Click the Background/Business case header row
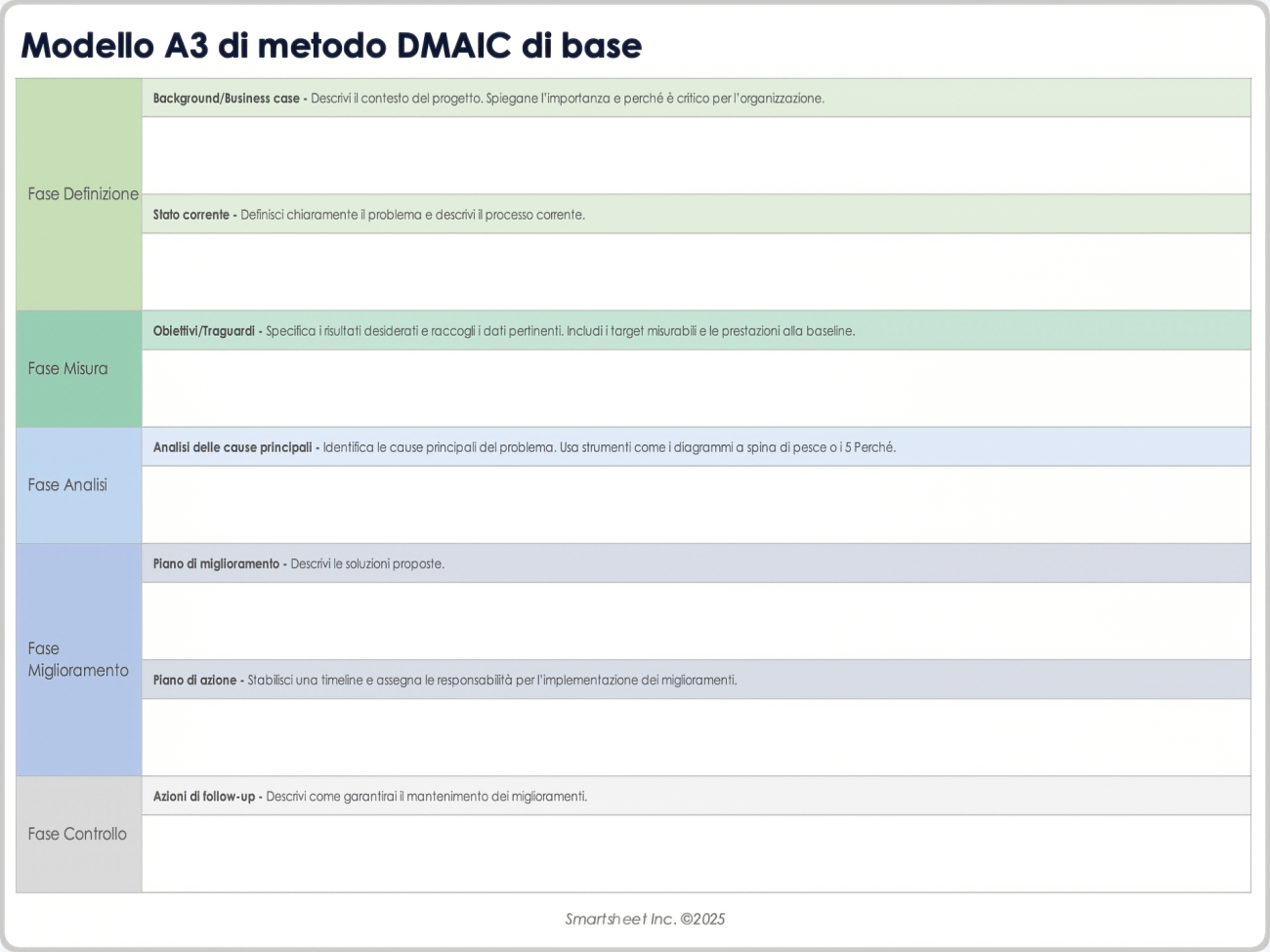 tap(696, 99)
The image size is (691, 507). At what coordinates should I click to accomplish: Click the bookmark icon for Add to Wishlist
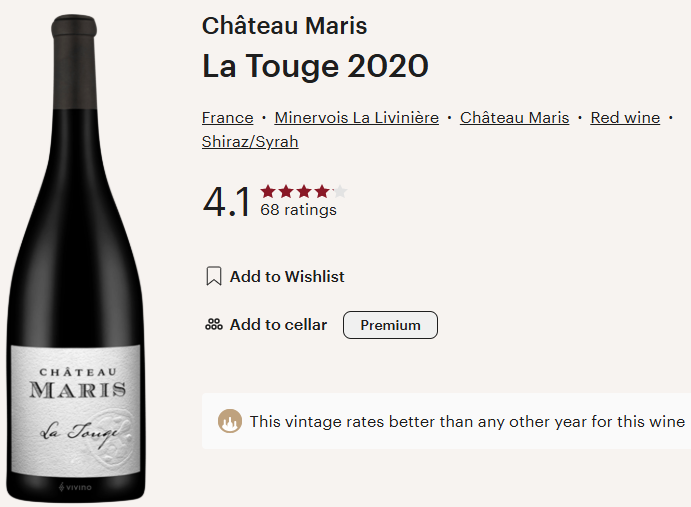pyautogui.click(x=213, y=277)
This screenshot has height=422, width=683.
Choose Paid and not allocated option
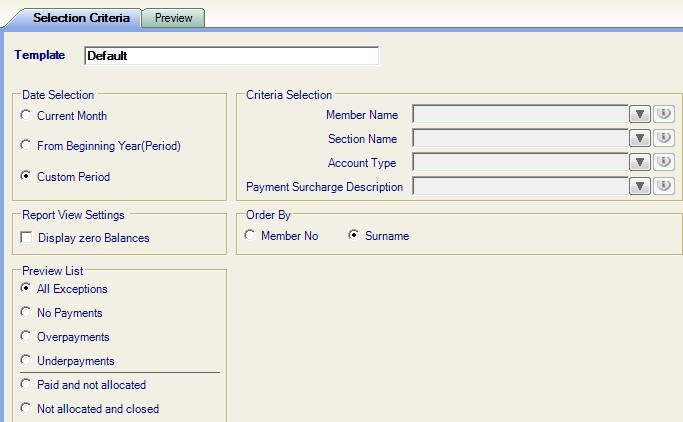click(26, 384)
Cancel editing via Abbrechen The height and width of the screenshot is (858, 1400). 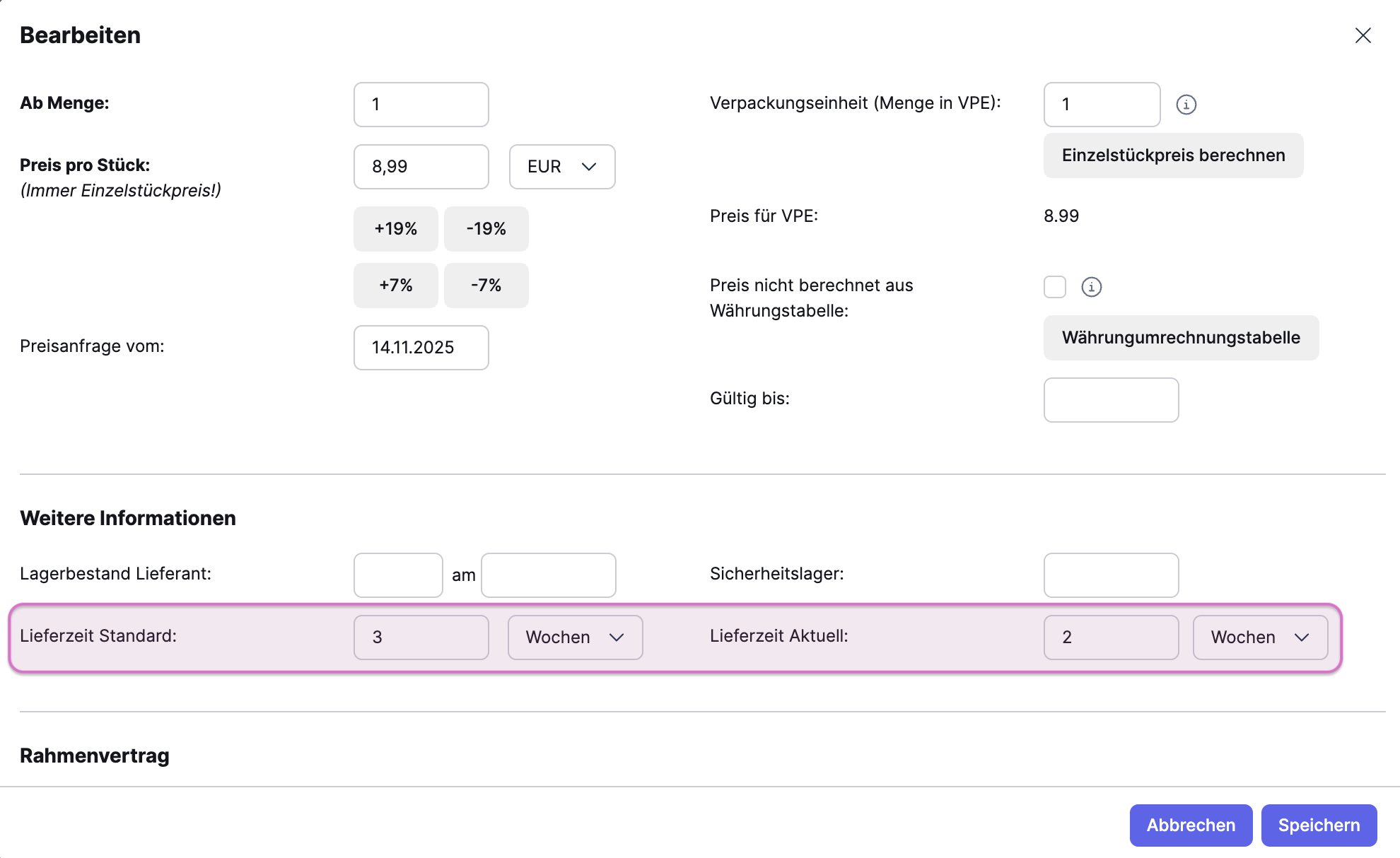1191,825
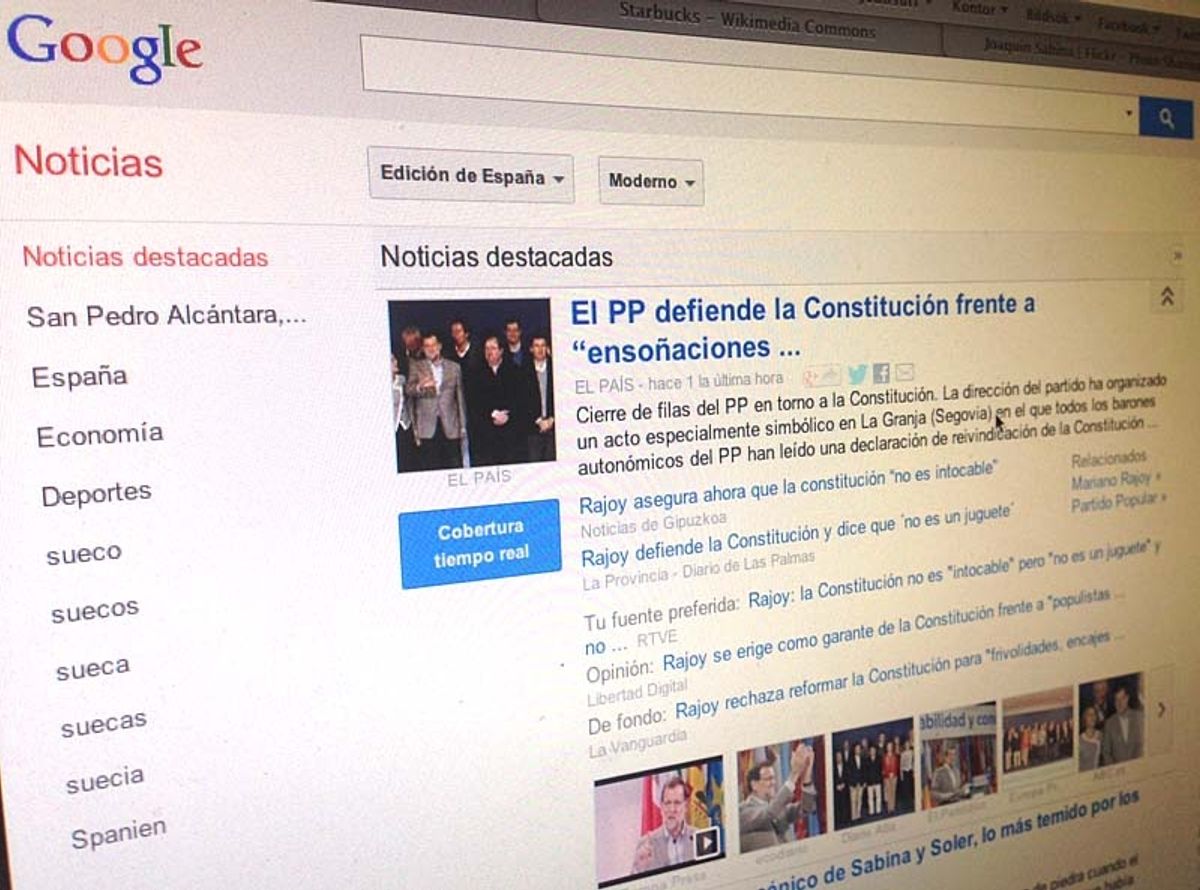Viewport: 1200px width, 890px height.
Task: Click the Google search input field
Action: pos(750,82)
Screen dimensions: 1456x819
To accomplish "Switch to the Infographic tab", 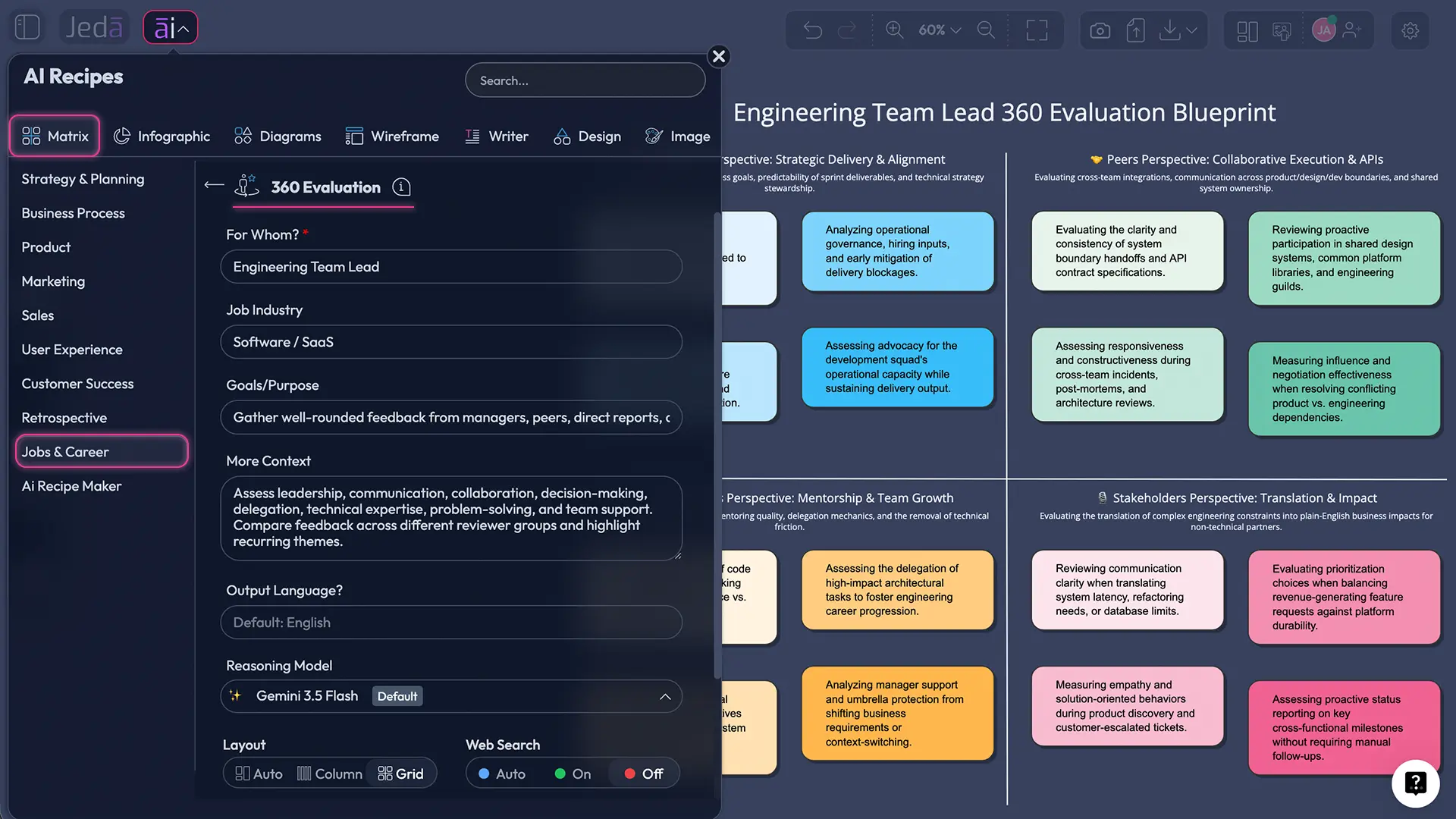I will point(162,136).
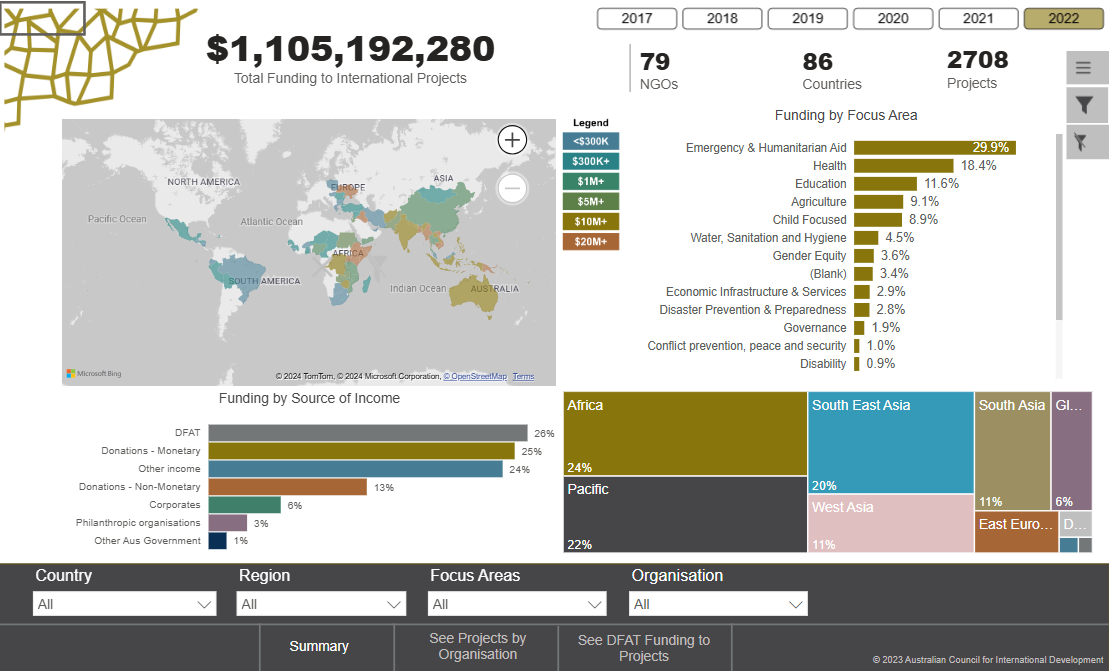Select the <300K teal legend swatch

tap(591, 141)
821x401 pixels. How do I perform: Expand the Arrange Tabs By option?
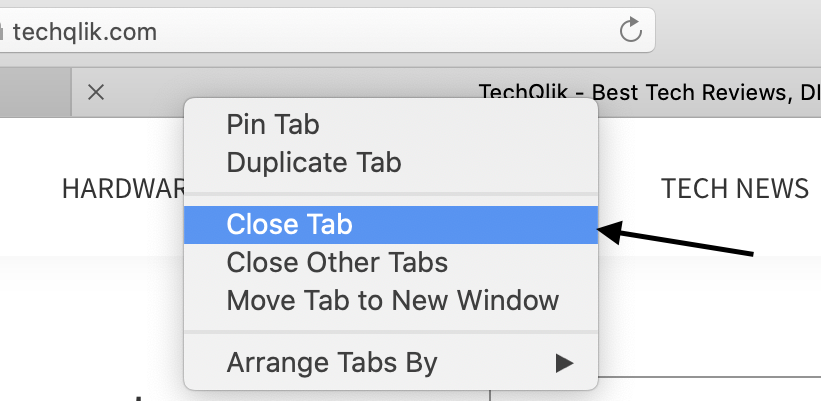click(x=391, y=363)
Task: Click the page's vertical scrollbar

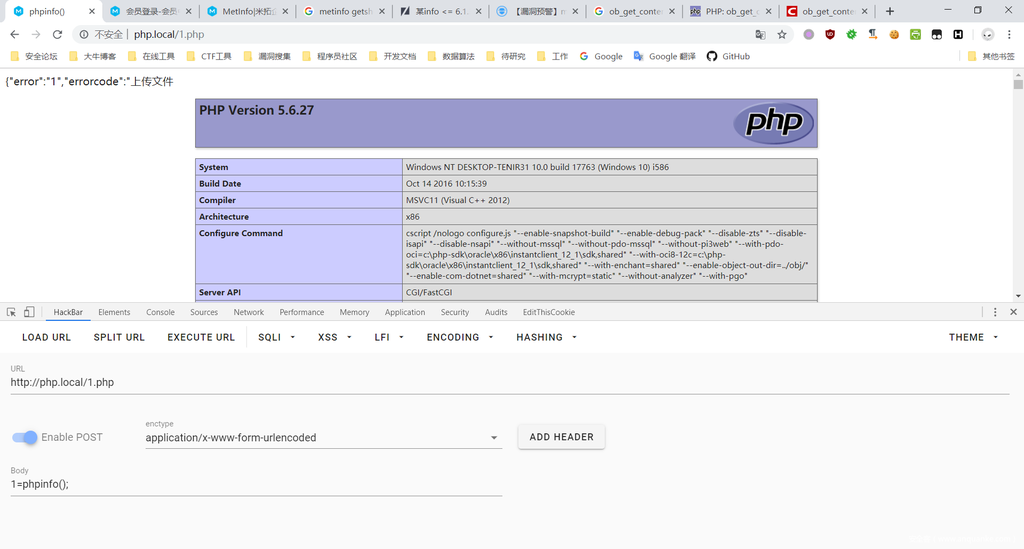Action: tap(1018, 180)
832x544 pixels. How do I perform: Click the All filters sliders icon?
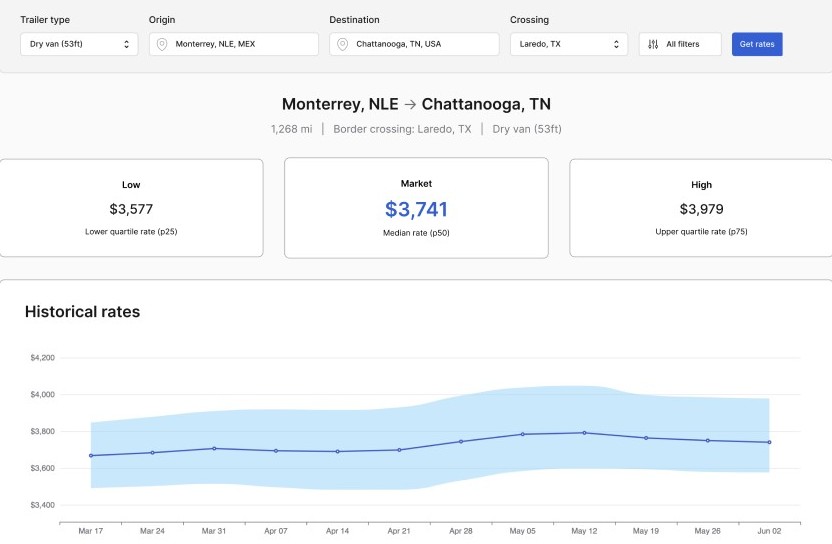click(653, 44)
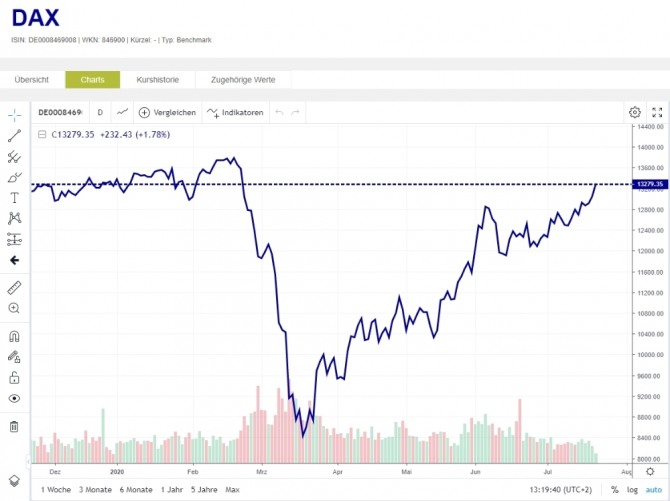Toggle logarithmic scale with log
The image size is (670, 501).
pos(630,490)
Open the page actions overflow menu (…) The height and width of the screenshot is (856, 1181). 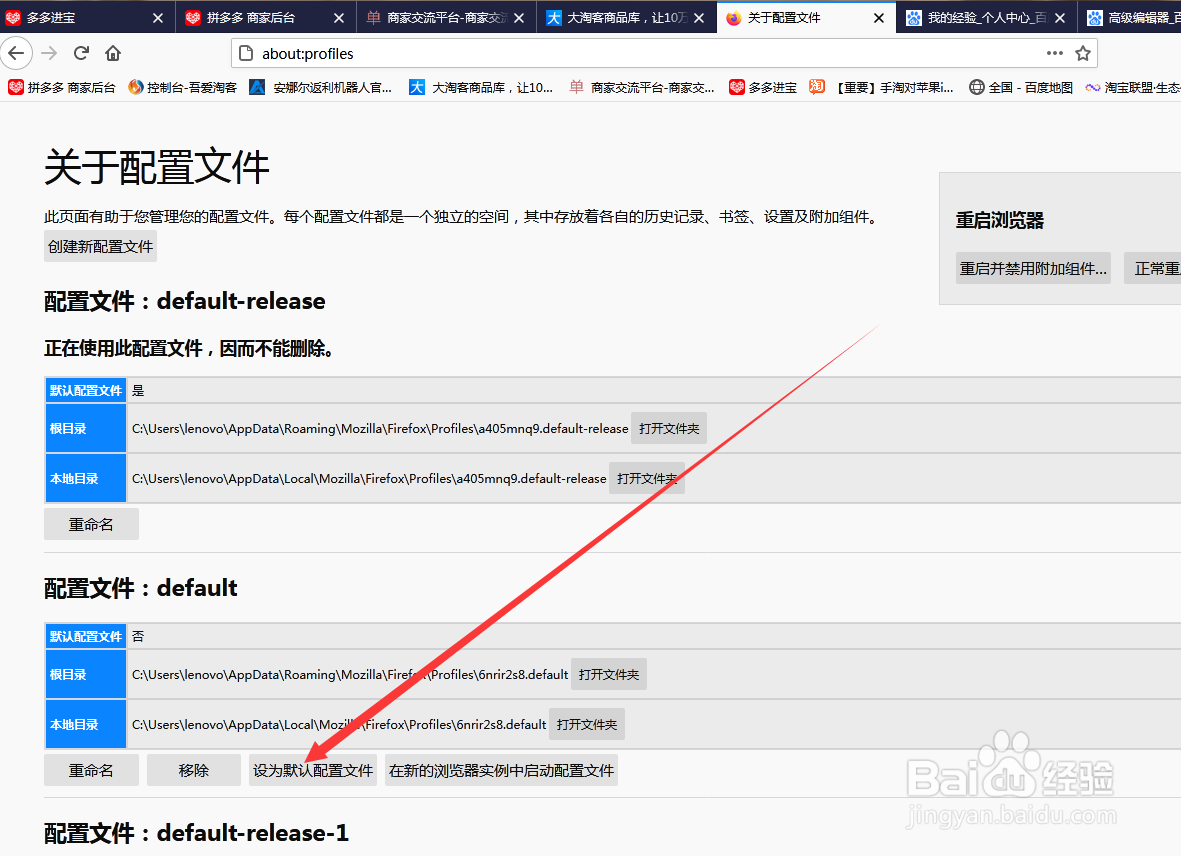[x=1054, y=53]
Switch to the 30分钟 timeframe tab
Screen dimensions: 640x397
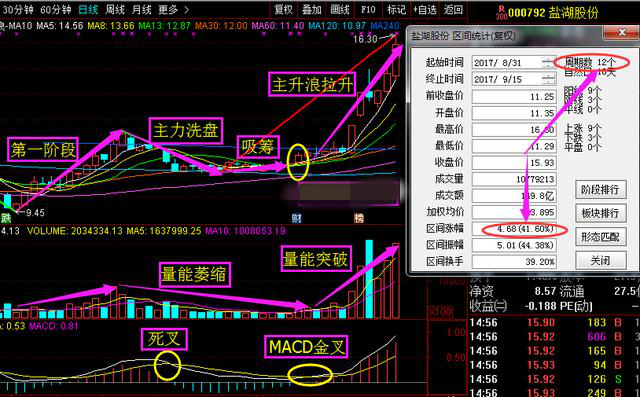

• _EXERCISE DETAILS_
Write out exactly, and only, the lines running from the line with "Switch to the 30分钟 timeframe tab" to the last line above, both included, with all pictures omitted.

• _OUTPUT_
Switch to the 30分钟 timeframe tab
Screen dimensions: 640x397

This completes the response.